Grab My Pussy

I like comparing the Bill Clinton BlowJob Scandal to the infamous “I grabbed her by the pussy” statement of today’s president. They aren’t the same thing at all and yet show where our society’s standards are on a spectrum of sorts. Honestly, I see it as a type of mass mental disorder for humans perpetually seeking meaning in a merciless world. There’s probably a way to measure exactly how far up your own ass someone can get, right? I propose we call it the Asshat Scale.

As recently as 20 years ago, America’s president was embroiled in a drama of cum stains and infidelity that enraged conservatives to the extent they could be without the help of Facebook and Twitter. Impeached for obstructing justice, denying some oral play got blown out of proportion and it was the closest thing America had to a presidential sex scandal since Kennedy.
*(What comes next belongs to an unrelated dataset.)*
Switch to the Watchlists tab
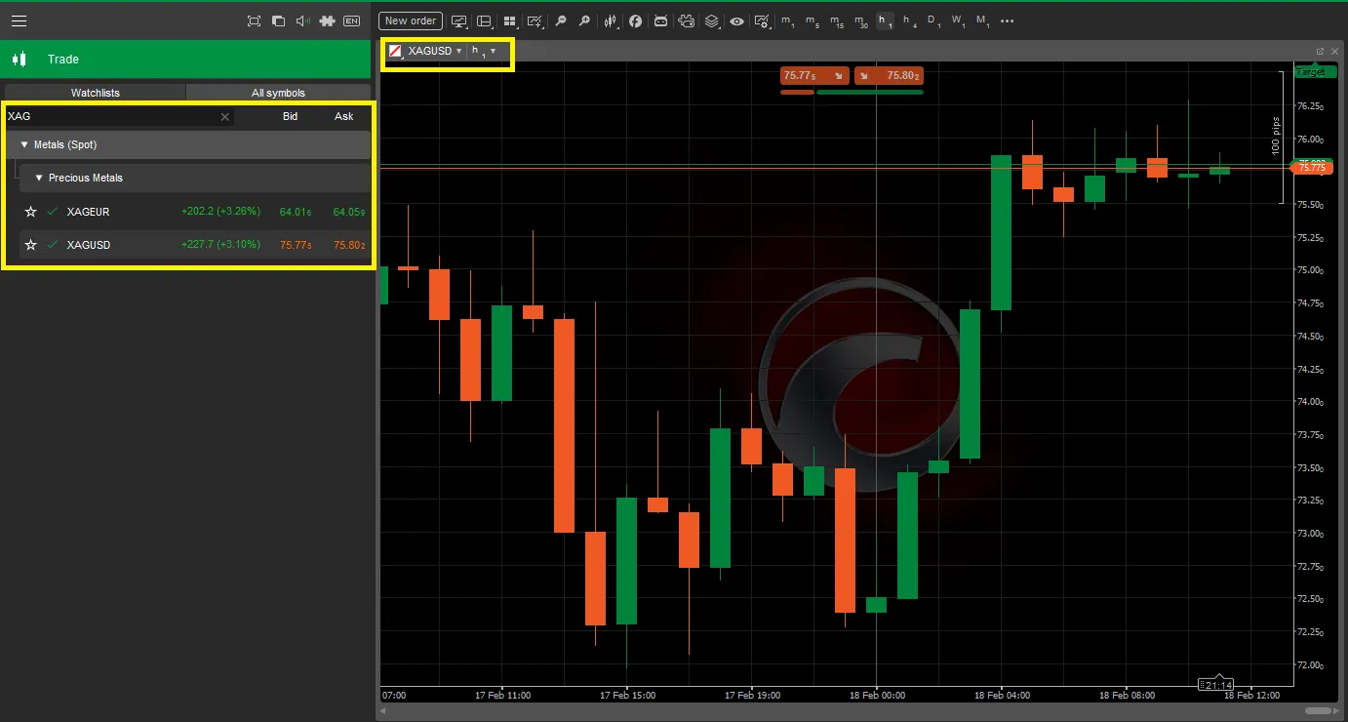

This was during a second term and mostly hyped to distract the country from the Whitewater proceedings that started the whole problem.

In today’s America, a presidential candidate uses a crass phrase about his compensation methods and the conservatives vote him into office. Up until Trump, I’m pretty sure Republican candidates were chosen from a pool of eunuchs and assigned identities for the campaign at hand. I mean, all they can do is grab the pussy at that point. Personally, I want people to grab my pussy. It grabs back. I might become a superheroin that fights sexual assault by intervening and beating up the offender with my vagina. My calling card is a super plus tampon – so they can stop the bleeding. Hoo-yah!